§ **Records shown**:
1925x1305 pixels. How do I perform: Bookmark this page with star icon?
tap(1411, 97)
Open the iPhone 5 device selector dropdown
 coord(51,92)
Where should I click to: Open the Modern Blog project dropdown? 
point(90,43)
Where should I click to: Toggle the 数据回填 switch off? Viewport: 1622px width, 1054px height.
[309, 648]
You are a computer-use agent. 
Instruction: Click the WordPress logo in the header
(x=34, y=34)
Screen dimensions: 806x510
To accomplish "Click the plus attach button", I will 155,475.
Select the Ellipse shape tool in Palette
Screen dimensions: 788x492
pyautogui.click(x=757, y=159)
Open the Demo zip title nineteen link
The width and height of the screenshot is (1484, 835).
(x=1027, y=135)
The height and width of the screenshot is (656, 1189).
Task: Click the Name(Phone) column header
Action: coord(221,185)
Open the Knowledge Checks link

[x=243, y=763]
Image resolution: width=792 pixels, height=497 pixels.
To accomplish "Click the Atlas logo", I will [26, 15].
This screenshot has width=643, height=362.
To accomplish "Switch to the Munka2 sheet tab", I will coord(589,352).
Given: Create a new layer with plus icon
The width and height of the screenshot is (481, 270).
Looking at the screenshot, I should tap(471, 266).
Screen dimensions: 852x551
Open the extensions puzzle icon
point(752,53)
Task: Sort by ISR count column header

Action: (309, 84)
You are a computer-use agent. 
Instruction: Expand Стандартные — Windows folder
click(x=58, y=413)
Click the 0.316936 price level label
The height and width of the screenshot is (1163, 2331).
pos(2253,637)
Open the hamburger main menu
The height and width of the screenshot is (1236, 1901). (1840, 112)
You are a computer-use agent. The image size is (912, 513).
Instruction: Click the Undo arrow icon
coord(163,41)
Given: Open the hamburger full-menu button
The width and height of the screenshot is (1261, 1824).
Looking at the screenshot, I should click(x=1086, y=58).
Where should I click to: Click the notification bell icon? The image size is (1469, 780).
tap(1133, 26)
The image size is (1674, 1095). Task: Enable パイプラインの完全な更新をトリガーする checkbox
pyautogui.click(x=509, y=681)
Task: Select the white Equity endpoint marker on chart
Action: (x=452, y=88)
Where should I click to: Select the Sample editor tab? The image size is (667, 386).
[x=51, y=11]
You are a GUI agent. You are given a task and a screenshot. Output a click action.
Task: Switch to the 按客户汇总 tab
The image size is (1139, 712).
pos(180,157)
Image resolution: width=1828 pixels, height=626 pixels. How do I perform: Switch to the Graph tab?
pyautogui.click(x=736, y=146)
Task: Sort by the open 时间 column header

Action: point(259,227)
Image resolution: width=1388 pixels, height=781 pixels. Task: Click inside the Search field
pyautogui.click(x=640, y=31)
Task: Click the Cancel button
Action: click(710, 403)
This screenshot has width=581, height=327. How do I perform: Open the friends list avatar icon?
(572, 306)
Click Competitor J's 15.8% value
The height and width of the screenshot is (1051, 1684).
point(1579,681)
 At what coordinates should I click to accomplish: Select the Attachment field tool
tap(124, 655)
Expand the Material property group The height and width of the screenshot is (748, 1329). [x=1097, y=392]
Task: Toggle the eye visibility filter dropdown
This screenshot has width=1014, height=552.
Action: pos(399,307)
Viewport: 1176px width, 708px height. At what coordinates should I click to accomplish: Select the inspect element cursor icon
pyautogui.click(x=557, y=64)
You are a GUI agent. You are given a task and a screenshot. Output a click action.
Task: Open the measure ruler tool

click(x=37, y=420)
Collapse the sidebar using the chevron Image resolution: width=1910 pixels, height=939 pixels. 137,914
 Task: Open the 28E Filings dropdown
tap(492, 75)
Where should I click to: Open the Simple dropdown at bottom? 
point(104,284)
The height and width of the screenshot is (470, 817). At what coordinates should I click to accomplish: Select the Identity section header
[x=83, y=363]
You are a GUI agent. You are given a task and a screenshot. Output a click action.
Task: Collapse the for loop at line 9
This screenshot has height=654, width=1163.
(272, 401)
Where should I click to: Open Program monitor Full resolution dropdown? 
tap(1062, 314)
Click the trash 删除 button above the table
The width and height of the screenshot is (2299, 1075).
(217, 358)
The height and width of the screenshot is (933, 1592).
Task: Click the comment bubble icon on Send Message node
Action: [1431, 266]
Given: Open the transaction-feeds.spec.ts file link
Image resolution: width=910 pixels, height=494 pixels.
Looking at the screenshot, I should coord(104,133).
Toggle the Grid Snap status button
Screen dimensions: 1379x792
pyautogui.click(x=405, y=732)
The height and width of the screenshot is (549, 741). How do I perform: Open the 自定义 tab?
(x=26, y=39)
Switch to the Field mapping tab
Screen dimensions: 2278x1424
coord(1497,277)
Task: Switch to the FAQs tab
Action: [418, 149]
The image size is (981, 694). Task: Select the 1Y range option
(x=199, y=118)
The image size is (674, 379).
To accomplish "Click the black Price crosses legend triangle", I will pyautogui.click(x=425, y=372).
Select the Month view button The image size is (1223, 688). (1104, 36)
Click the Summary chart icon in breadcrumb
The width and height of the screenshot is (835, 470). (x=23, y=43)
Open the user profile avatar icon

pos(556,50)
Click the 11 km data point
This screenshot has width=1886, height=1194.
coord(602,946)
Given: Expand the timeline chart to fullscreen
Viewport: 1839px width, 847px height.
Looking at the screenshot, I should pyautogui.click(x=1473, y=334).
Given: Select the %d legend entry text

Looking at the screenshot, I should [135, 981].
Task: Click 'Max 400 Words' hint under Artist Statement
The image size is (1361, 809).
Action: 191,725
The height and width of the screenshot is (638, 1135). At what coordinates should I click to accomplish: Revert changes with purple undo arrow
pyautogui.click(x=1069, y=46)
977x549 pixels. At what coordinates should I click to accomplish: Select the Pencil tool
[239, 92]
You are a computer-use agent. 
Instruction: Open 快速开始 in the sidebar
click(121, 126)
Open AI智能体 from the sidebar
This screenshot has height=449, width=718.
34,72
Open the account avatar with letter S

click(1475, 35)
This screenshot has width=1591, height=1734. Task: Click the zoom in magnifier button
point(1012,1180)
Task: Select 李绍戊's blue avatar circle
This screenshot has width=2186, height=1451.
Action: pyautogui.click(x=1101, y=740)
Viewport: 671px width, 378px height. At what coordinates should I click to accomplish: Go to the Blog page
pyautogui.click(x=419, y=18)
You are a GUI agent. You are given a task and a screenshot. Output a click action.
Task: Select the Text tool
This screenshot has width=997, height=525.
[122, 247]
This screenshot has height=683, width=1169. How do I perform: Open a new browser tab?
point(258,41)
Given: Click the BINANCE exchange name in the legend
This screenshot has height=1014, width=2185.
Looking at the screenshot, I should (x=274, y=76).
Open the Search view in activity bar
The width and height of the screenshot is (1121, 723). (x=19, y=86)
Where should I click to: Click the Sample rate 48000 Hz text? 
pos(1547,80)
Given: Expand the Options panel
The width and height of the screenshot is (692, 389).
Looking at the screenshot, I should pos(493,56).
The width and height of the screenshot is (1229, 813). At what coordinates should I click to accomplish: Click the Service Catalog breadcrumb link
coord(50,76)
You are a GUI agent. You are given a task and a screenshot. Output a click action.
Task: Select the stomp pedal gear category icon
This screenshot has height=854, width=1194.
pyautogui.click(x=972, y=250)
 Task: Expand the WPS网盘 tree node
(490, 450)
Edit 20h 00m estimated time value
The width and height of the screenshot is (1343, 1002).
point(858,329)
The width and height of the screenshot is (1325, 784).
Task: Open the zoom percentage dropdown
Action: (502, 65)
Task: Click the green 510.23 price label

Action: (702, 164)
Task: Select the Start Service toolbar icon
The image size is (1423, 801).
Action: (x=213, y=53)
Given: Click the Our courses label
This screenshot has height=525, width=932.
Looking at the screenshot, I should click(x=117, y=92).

§ **Task item**: How many of the lines above include "Collapse"? Only the number should be given.

§ **Response**: 2